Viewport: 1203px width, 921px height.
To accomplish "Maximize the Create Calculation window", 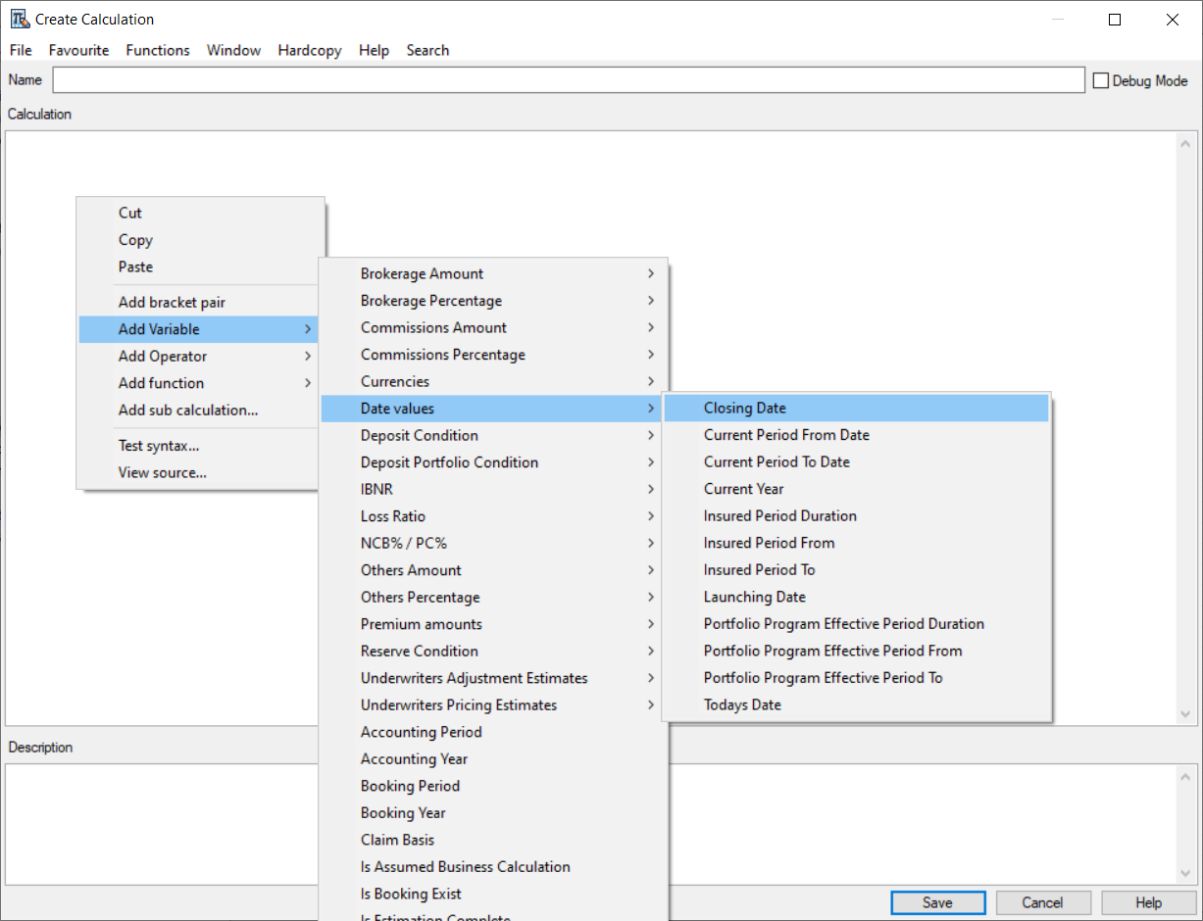I will pyautogui.click(x=1115, y=20).
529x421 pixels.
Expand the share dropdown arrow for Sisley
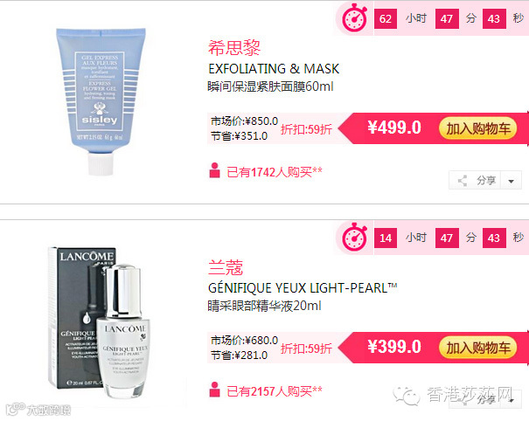point(512,181)
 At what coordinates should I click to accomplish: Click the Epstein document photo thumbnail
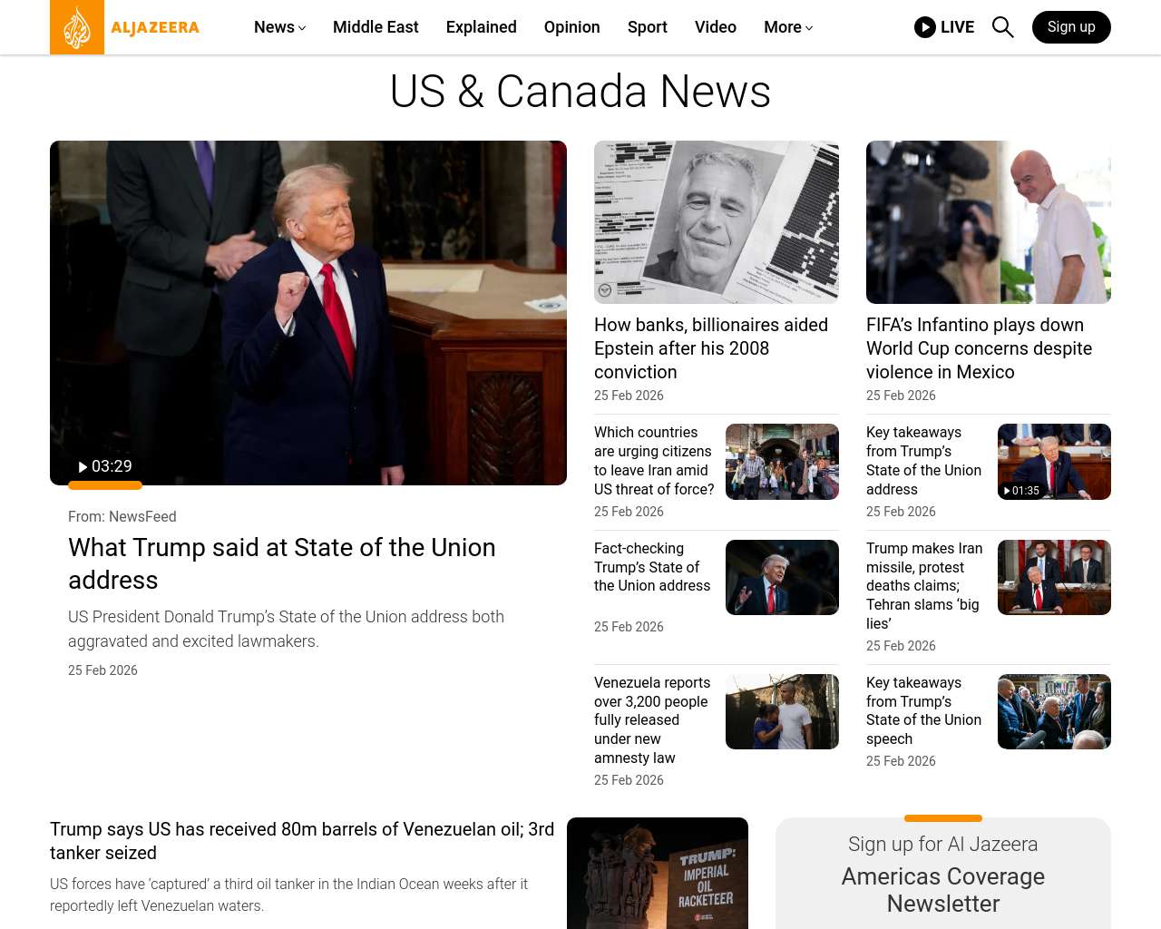716,222
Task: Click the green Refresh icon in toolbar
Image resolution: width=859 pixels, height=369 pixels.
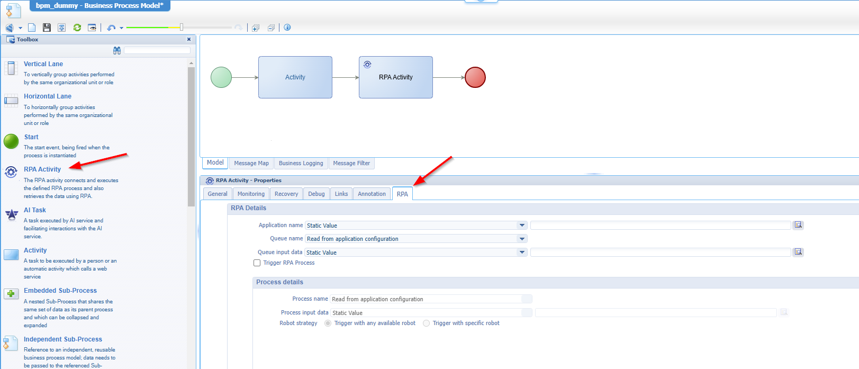Action: click(77, 28)
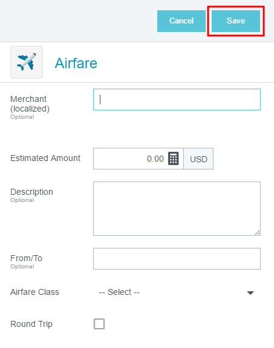Expand the Airfare Class dropdown arrow

click(250, 293)
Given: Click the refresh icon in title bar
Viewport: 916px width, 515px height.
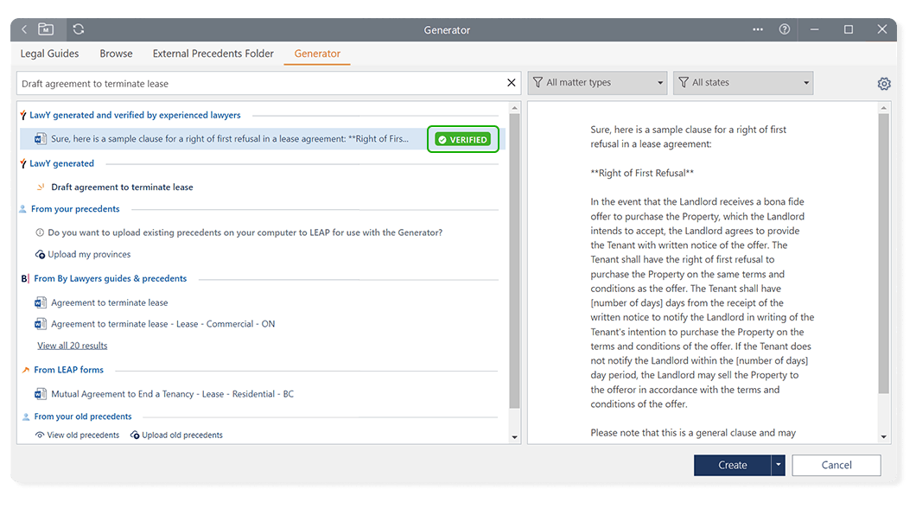Looking at the screenshot, I should 79,29.
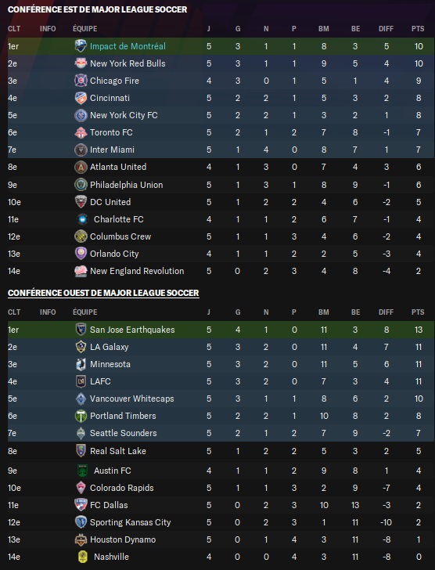Open the Inter Miami team link
This screenshot has width=435, height=570.
(x=112, y=150)
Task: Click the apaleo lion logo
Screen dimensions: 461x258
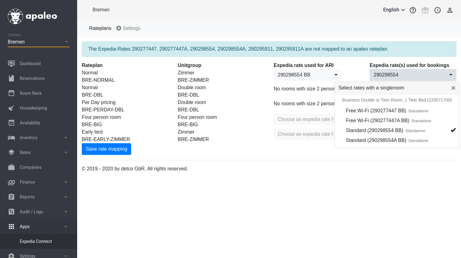Action: point(15,16)
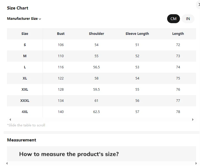Click the measurement section's left scroll arrow
Viewport: 200px width, 166px height.
7,163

####

→ **TASK INSTRUCTIONS**
Which of the lines above include the word "icon"? Copy each of them.

→ **RESPONSE**
Task: Click the green Refresh icon in toolbar
Given: Click the refresh icon in title bar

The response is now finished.